Hoy por la tarde me he dormido una siesta y, hablando en plata, la he cagado. Lo malo no es que se me cortó el cuerpo, como de costumbre, ni esa desagradable sensación de no saber dónde está uno cuando se despierta. Lo que de verdad me ha hecho renegar de ese descanso vespertino es que me ha chafado el día, con lo contento que estaba. Y es que desde el lunes no paro: me levanto a las siete, llevo a los niños al cole, clases en la universidad, escribir para la editorial, corregir pruebas, recoger a los niños, clases a “los viejos” (aula de mayores), entre medias besos a mi mujer si la veo, que trabaja más que yo, risas con los niños, clases en el instituto en el nocturno, vuelvo a casa a las 11 y están todos dormidos, escribir en mi blog, leer otros blogs, leer mi correo electrónico, responder correos electrónicos, dormir (poco), levantarme a las siete... ¡y vuelta a empezar! Cuando llega el sábado, pensaréis que tengo el merecido descanso. ¡Y un jamón con chorreras! Es la hora de disfrutar a tiempo completo de mis tres criaturitas, que pronto serán cuatro (maravilloso pero agotador), y siempre hay trabajo retrasado en el ordenador, cosa que intento hacer con un niño colgado en cada oreja, y como me sobra el tiempo pues habrá que hacer alguna entradita en el blog (para esto se une el tercero que agarra mi nariz y lanza miradas aviesas al teclado de mi portátil), y en esto estaba cuando.... ¡oh maravilla! va mi mujer y me dice que por qué no me duermo la siesta un ratito, que me ve cansado. Antes de que termine de pronunciar la palabra “cansado” ya estoy en la cama con la puerta del dormitorio cerrada y la almohada enrollada en la cabeza para no oír los gritos del pequeño que no puede soportar el trauma de perderme de vista. Cierro los ojos, y los abro una hora más tarde arrullado por seis ojitos expectantes a cuyos dueños les han dado permiso para venir a despertarme.¿Dónde está el problema, diréis? ¿No es el merecido descanso del guerrero? A fe que es verdad, pero si lo sé no lo hago. El resto del día me estuve arrastrando como alma en pena, no por cansancio, sino por hastío. Tras mucho cavilar he dado con la explicación a tan sorprendente fenómeno: cometí el grave error de parar la rueda, y en ese instante el monstruo de la pereza se coló por debajo de mis sábanas.
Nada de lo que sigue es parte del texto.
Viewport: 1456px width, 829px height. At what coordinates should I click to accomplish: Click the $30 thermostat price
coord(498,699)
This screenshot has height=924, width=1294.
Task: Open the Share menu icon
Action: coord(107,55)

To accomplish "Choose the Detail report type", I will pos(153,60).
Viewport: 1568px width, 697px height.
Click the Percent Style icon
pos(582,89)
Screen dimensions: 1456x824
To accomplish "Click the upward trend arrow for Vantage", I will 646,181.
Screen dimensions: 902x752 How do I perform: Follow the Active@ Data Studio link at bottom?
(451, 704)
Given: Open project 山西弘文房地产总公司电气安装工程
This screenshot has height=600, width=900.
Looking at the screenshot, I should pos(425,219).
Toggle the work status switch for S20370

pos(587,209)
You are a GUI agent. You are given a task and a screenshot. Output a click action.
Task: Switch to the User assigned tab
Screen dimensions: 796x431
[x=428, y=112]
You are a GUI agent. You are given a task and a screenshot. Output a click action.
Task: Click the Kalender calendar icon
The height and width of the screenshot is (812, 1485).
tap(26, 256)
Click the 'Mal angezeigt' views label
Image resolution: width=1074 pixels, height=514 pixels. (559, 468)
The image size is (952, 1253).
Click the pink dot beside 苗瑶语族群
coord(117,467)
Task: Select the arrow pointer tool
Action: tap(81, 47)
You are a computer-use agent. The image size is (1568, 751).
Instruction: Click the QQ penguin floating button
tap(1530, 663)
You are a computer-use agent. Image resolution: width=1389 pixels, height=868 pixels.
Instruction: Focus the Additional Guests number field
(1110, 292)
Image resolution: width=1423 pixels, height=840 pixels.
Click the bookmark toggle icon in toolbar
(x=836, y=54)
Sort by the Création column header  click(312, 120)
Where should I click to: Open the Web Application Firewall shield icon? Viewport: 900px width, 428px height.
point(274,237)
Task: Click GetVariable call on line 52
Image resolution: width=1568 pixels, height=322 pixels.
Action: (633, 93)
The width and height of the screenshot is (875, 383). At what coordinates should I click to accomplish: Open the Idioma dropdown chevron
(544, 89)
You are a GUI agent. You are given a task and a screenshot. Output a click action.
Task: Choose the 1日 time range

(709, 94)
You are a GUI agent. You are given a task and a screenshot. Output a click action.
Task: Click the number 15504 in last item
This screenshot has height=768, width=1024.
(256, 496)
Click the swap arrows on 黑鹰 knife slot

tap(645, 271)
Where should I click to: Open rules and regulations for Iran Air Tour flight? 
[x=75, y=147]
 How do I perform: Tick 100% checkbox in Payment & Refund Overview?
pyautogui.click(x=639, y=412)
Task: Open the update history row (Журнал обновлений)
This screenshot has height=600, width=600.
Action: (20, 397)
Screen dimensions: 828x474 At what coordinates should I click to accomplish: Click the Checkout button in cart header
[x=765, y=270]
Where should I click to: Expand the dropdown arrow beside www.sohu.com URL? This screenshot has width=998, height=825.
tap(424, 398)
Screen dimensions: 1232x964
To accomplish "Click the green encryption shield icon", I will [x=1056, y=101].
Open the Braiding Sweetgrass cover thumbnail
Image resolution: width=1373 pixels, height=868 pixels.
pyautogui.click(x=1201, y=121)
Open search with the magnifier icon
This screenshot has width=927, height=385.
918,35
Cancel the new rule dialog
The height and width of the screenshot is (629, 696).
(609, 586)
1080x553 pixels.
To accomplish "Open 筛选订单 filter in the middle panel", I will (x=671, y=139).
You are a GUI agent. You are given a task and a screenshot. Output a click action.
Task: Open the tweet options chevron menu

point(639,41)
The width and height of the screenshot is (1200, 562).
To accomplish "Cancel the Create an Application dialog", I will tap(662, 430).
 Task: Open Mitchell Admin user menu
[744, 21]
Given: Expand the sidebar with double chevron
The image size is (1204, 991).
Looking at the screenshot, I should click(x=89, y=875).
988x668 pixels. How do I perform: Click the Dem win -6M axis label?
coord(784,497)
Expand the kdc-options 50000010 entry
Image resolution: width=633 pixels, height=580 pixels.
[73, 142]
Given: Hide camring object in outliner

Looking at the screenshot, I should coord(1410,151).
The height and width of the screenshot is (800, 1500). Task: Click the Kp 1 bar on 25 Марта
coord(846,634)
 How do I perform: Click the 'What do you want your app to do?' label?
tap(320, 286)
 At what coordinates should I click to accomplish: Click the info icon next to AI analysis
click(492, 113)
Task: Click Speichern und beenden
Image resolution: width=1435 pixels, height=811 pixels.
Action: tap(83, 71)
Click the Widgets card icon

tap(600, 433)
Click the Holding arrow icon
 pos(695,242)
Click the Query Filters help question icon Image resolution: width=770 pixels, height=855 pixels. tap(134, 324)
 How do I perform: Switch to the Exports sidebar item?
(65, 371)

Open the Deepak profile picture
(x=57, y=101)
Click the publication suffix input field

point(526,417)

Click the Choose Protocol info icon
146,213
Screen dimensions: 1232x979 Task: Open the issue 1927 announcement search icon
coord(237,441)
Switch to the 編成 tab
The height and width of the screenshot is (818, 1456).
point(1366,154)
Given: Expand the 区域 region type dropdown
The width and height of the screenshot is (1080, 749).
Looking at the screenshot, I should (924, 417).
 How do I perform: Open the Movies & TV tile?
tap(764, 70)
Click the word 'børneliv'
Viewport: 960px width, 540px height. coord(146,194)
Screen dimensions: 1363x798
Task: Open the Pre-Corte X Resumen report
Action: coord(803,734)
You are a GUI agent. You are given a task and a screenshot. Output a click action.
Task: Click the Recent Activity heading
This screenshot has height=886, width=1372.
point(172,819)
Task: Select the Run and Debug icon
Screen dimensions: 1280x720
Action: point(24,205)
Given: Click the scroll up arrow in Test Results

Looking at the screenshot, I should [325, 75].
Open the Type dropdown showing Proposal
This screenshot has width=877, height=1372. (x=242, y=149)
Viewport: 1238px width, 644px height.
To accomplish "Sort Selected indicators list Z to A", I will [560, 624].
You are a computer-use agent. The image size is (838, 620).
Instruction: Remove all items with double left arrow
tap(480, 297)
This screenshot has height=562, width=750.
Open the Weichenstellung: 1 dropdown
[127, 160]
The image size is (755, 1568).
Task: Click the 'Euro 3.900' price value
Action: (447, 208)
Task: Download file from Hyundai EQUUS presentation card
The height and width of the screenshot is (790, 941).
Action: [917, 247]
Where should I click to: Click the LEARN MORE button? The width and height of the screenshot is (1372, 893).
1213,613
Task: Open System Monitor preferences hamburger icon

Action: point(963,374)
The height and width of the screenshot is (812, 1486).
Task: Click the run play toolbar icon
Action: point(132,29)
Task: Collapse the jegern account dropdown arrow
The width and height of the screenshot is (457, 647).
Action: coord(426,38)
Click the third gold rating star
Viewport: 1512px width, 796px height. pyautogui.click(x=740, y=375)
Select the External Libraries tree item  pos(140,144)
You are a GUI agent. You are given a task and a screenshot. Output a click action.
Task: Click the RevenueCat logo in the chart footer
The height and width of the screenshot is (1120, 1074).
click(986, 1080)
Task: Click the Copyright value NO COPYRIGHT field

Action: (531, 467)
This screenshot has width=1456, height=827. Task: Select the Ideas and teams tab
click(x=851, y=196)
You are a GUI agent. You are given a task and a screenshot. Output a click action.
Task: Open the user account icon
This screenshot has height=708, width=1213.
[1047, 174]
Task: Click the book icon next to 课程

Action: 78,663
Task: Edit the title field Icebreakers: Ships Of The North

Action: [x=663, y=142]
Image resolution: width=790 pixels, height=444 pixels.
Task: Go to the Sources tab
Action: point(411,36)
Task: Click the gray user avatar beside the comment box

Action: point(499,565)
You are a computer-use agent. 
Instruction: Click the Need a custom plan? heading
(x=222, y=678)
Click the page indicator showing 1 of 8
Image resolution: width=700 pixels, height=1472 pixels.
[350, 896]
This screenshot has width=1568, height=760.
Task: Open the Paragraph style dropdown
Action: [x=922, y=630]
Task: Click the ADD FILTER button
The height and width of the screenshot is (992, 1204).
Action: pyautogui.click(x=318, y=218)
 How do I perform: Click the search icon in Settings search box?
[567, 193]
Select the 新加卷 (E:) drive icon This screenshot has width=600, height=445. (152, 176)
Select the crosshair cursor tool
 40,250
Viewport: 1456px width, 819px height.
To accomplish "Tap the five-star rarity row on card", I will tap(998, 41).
Es lo que yo digo, nos quejamos de vicio. ¡Viva la actividad! ¡Vivan los niños! ¡Viva el trabajo! ¡Viva mi amigo Stajanov! Me voy a la cama a las once y diez, todo un record. ¡Ahí os quedáis!
P.S. No quiero que saquéis una impresión falsa de mi vida. Una parte del relato es exagerada: dedico muchísimo tiempo a mi familia y nos queremos todos con locura. Otra es verdad: no sé cómo, pero también hago el resto de cosas que cuento.